Saturday was warm and sunny in London, one of those special golden summer days when our city is one of the greatest on earth. So, naturally, I spent the day indoors writing an article about the looming disaster facing the country.
Because our daughter needed help early on Sunday morning, I missed out on the chance to go on a camping trip with the families of our youngest child’s class - but since I’ve come down with Covid and was noticing the symptoms already, maybe that’s for the best. It’s a shame to miss the people, but I’ve never hugely enjoyed the squalor inherent in camping, one reason I haven’t been to the Glastonbury festival.
Glastonbury is an established part of the British cultural calendar, along with Wimbledon, test matches and the Proms - but it’s one that provokes more resentment than all of them combined.
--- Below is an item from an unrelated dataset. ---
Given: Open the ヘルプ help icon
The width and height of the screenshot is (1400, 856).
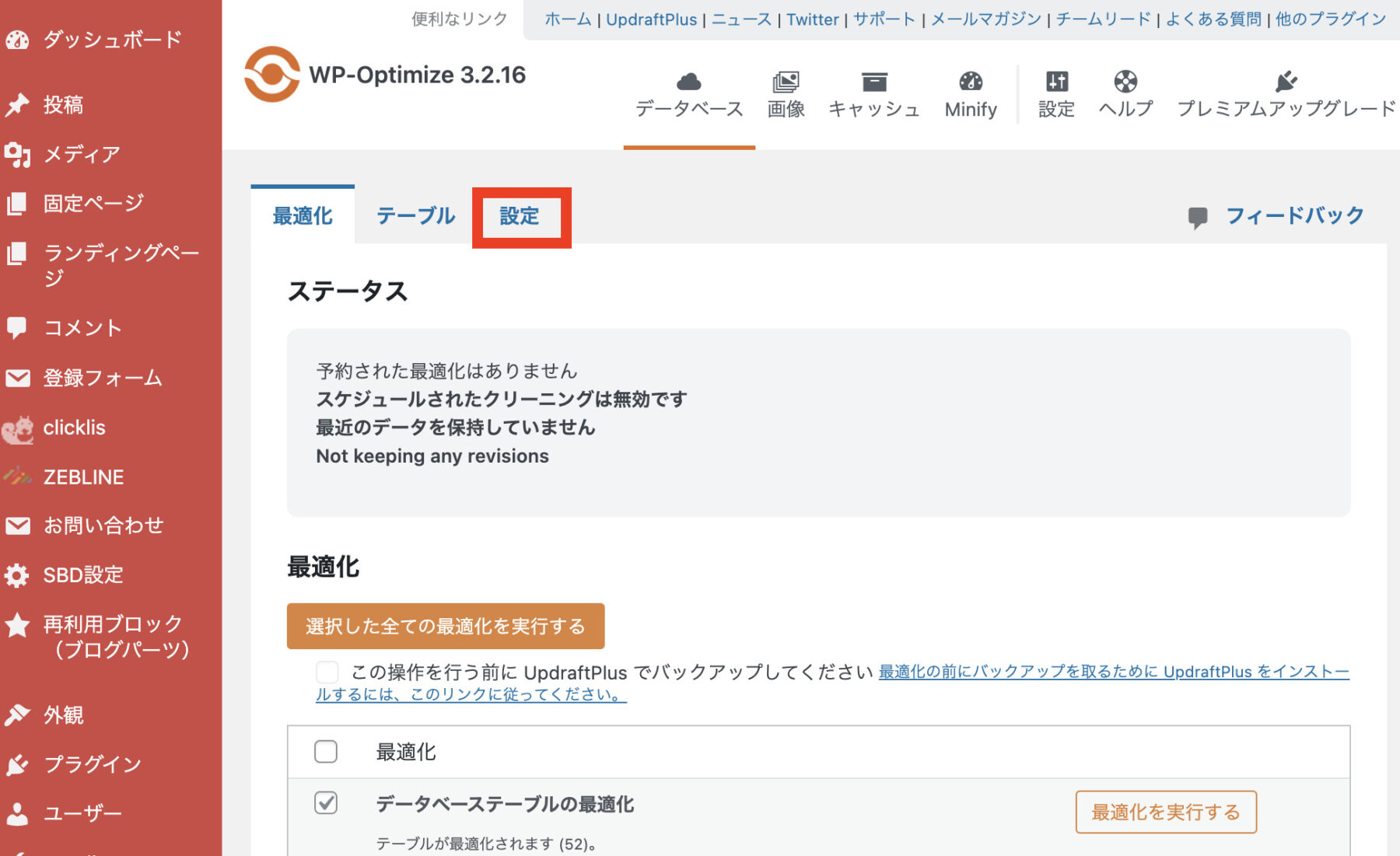Looking at the screenshot, I should click(x=1125, y=81).
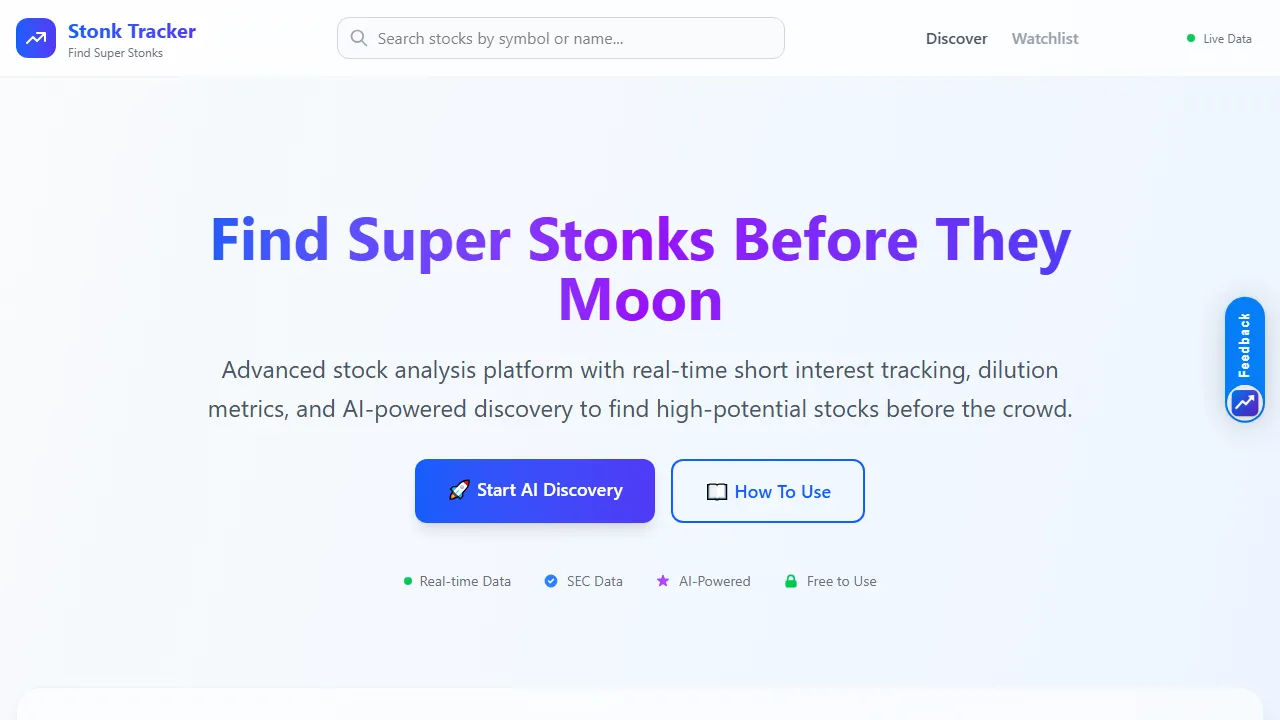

People never tire of pointing out how expensive it is, how privileged the crowd are and – Humza Yousaf voice – how white.
Glasto attendees have become representative of a resented class, happy to saw off all the branches of a social order they benefit from, carefree about the second-order effects of the feel-good ideas they promote.
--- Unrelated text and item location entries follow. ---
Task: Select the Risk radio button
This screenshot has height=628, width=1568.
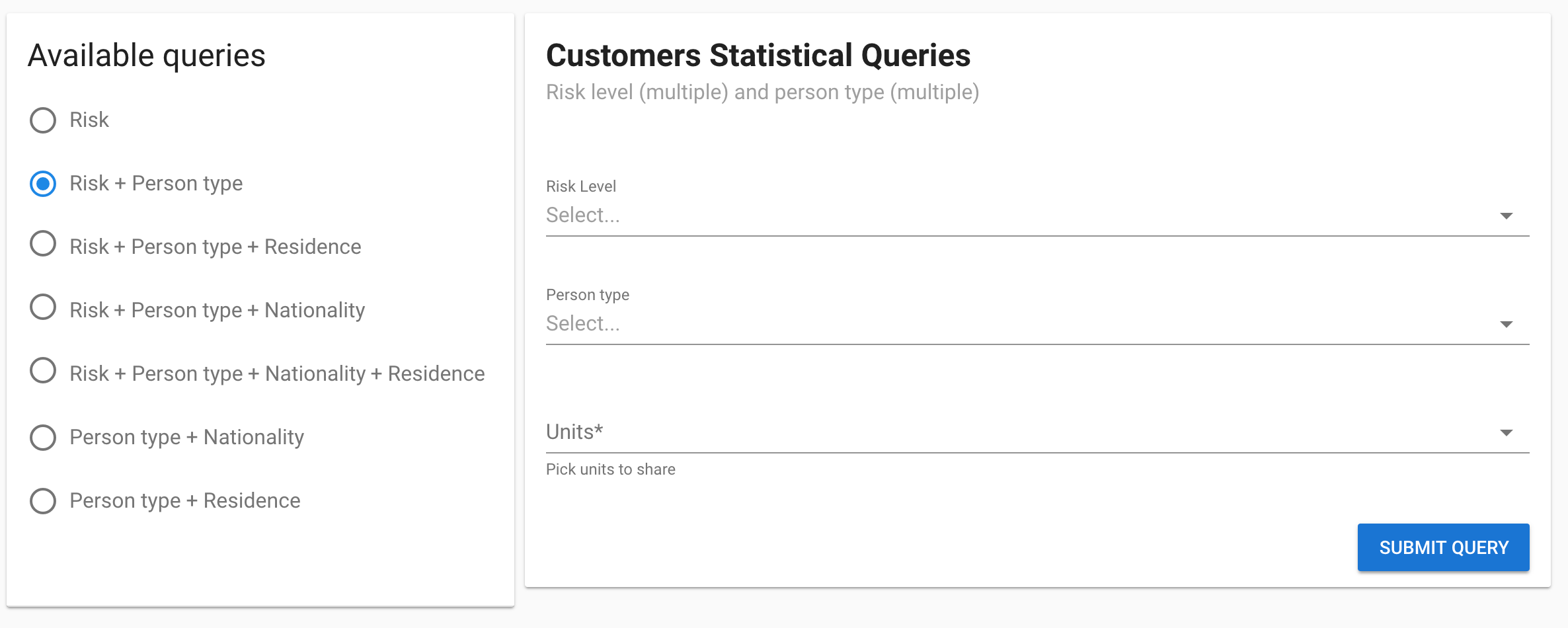Action: (43, 120)
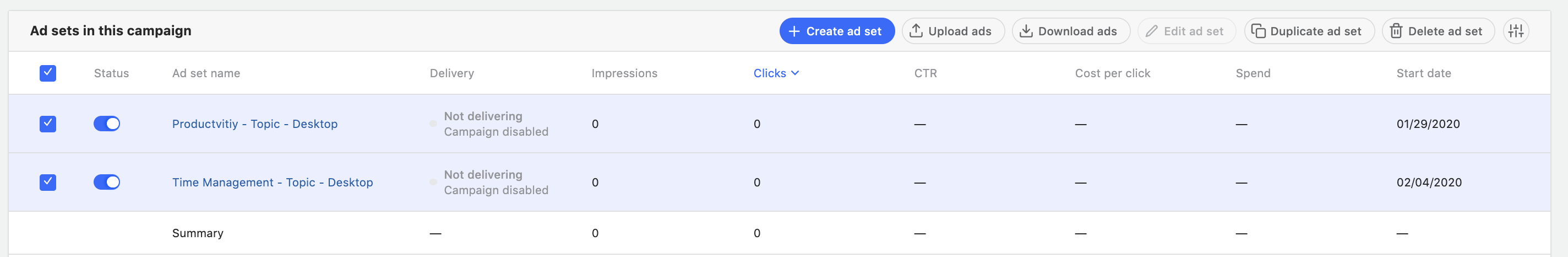Sort by the Impressions column header
The height and width of the screenshot is (257, 1568).
(624, 73)
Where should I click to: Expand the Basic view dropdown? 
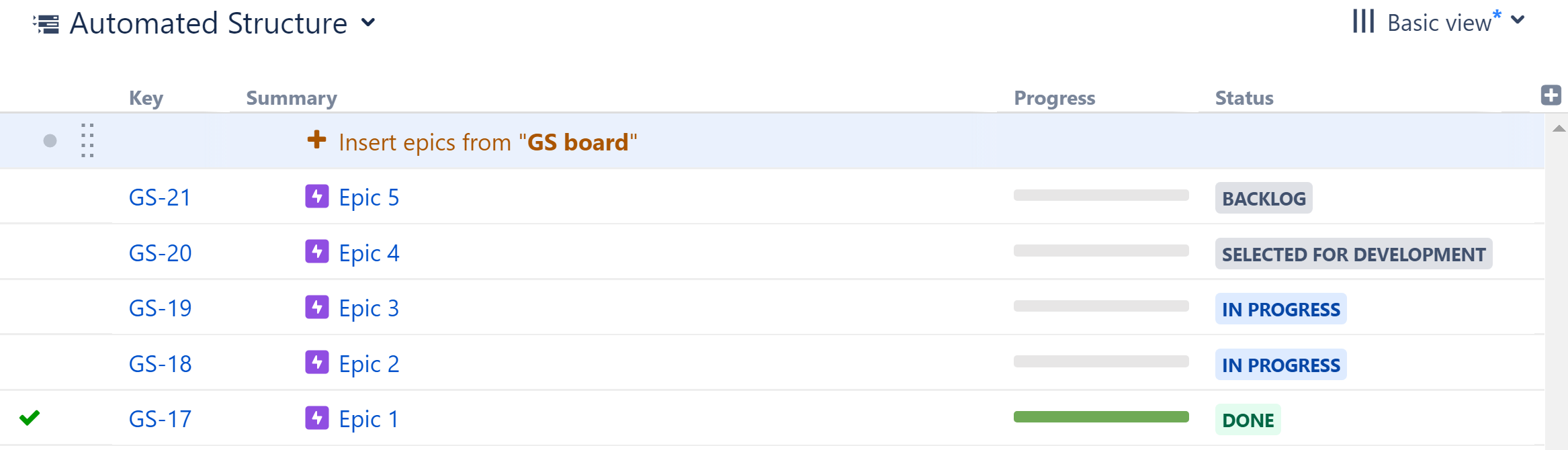click(1518, 22)
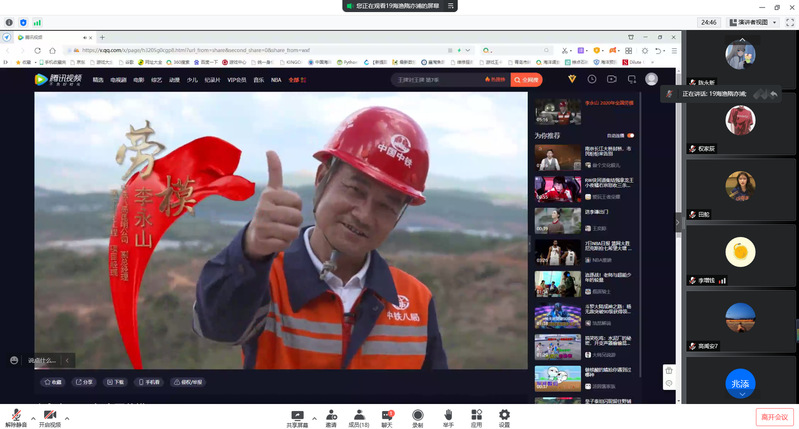The image size is (799, 429).
Task: Click the first recommended video thumbnail
Action: pos(558,158)
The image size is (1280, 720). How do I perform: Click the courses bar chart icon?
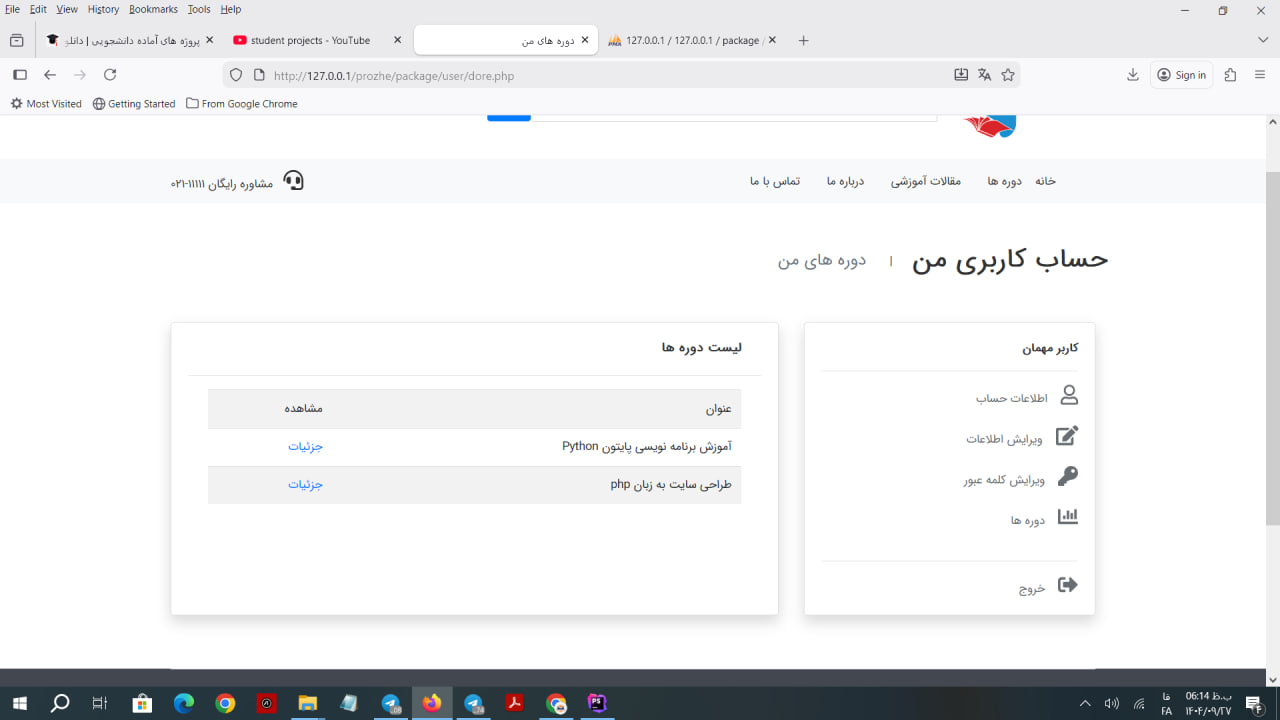[1067, 518]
But mostly it’s just young(ish) people listening to music and having fun, which is why I’ve never enjoyed the rage people feel; it’s this Tim Chapman tweet, but unironically in my case. Most people aren’t at Glastonbury for politics, they’re just there to listen to music and enjoy themselves. That seems like a nice thing, and yet there has been a tendency on the Right to hate – or pretend to hate – nice things, and so we must add it to the things we’re against.
Glastonbury is left-coded because left-wing opinions are fashionable, and so very fashion-conscious industries like music embrace them. Once upon a time this might have been framed as counter-cultural, but we’re so past this point that only crusty old-new establishment men can claim that the rock’n’roll spirit is about rebellion; it’s about morality.
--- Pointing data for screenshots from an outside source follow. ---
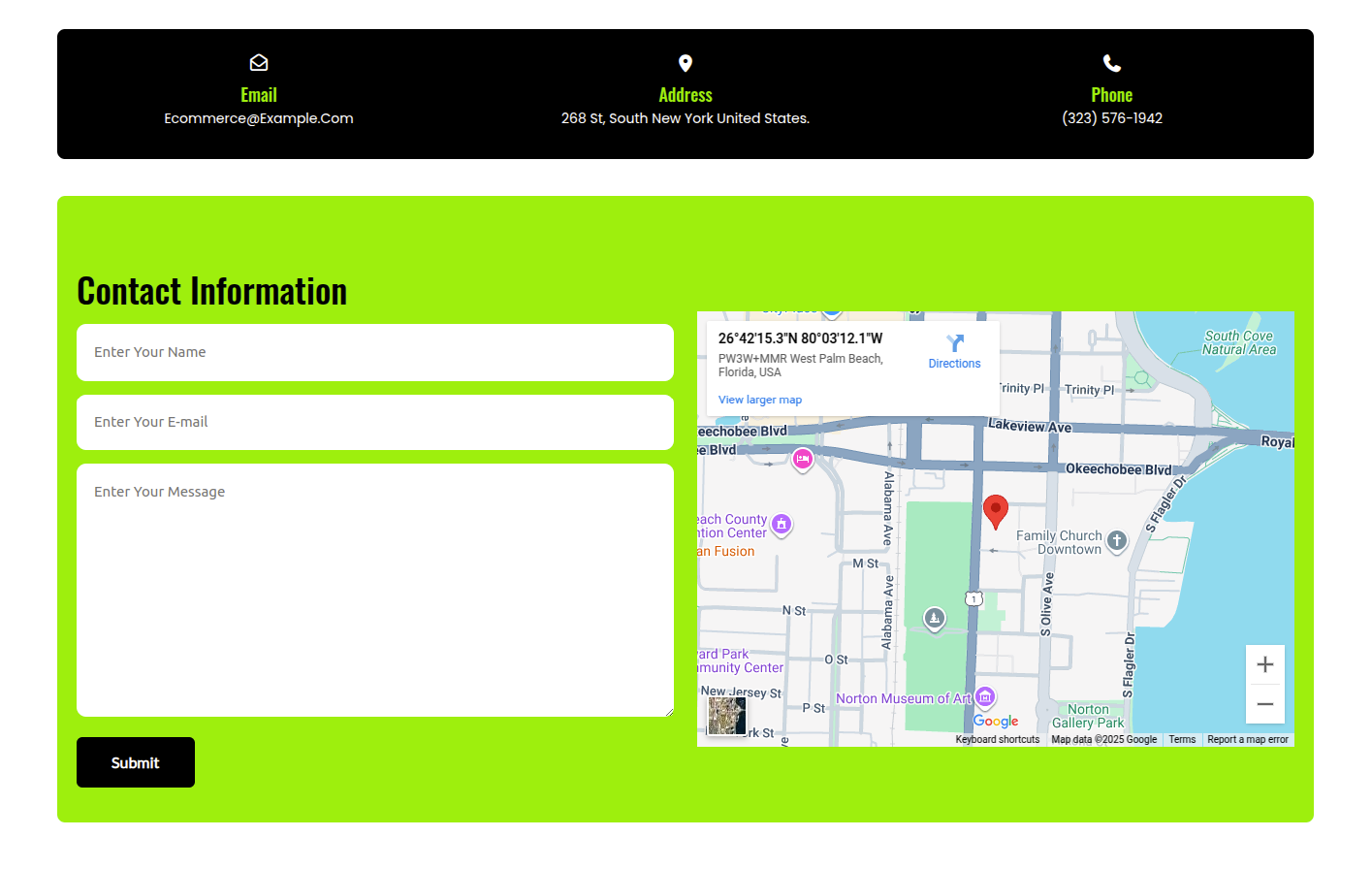Click the address location pin icon
Image resolution: width=1372 pixels, height=869 pixels.
pyautogui.click(x=686, y=63)
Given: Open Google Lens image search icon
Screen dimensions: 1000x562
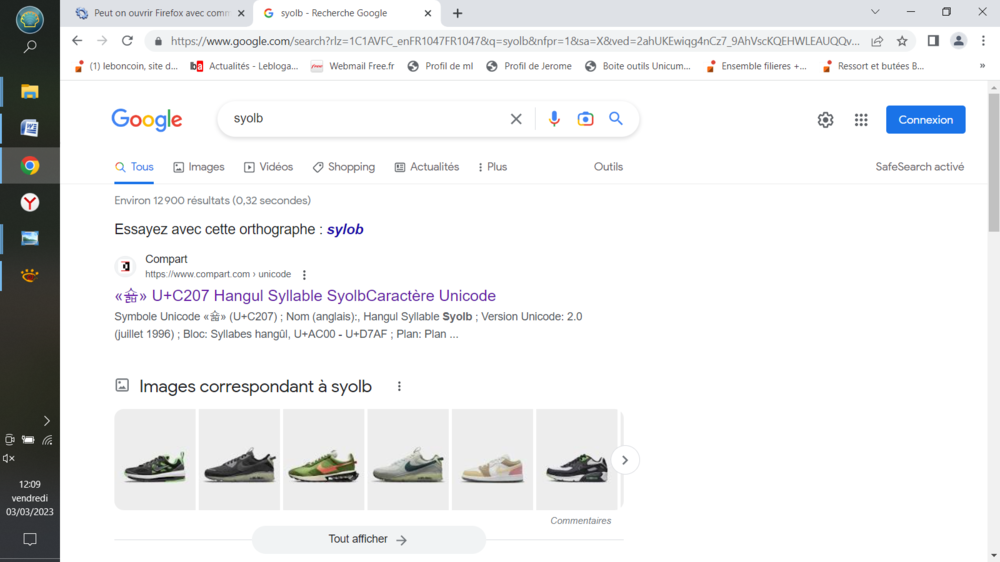Looking at the screenshot, I should 585,119.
The festival’s political element certainly riles people, a world of Gary Stevenson, Gary Lineker and Led by Donkeys, with their thought-provoking art. Last year Banksy unveiled an inflatable model of a Channel migrant boat, although my personal favourite was the poem that appeared during the year of the Brexit referendum, ‘Our little friend the EU’.
Of course the festival’s founder, Michael Eavis, is an ardent socialist who, of course, is not desperately keen to pay inheritance tax. These are the little nuggets perfectly designed to warm our conservative hearts as we miss out on the fun.
Eavis has himself lamented that his festival is too ‘middle-aged and middle-class’, but I’m sceptical how much he actually thinks that, or if anyone really does. As I’ve written before, Glastonbury is white for the same reason that liberal-coded organisations are always much whiter than more conservative ones – because white liberals are the whitest of white people (to reuse an analogy I’m fond of, conservatives have one copy of the western liberalism gene, while progressives have two, which may have deleterious effects).
In fact, Glastonbury is less a festival of rebellion and more like the sort of well-functioning conservative state Peter Thiel might have designed. (They even have a jail, fund it properly and don’t release people unnecessarily early so that they reoffend.)
Of course, the politics has become more notable, and as Noel Gallagher put it, ‘It’s getting a bit woke now, that place, and a bit kind of preachy and a bit virtue-signalling. I don’t like it in music - little f**king idiots waving flags around and making political statements and bands taking the stage and saying, “Hey guys, isn’t war terrible, yeah? Let’s all boo war. F**k the Tories man,” and all that. It’s like, look – play your f**king tunes and get off.” Donate all your money to the cause – that’s it, stop yapping about it.’
My suspicion is that this is a facet of rising costs – the more exclusive an institution in the English-speaking world, the more aggressively progressive it will be, reflective of aristocratic confidence.
Aristocratic confidence is a necessary but dangerous thing, always creating a risk of provoking the mob at the gates – although they would have trouble getting past the fences at Glastonbury. This year was no different.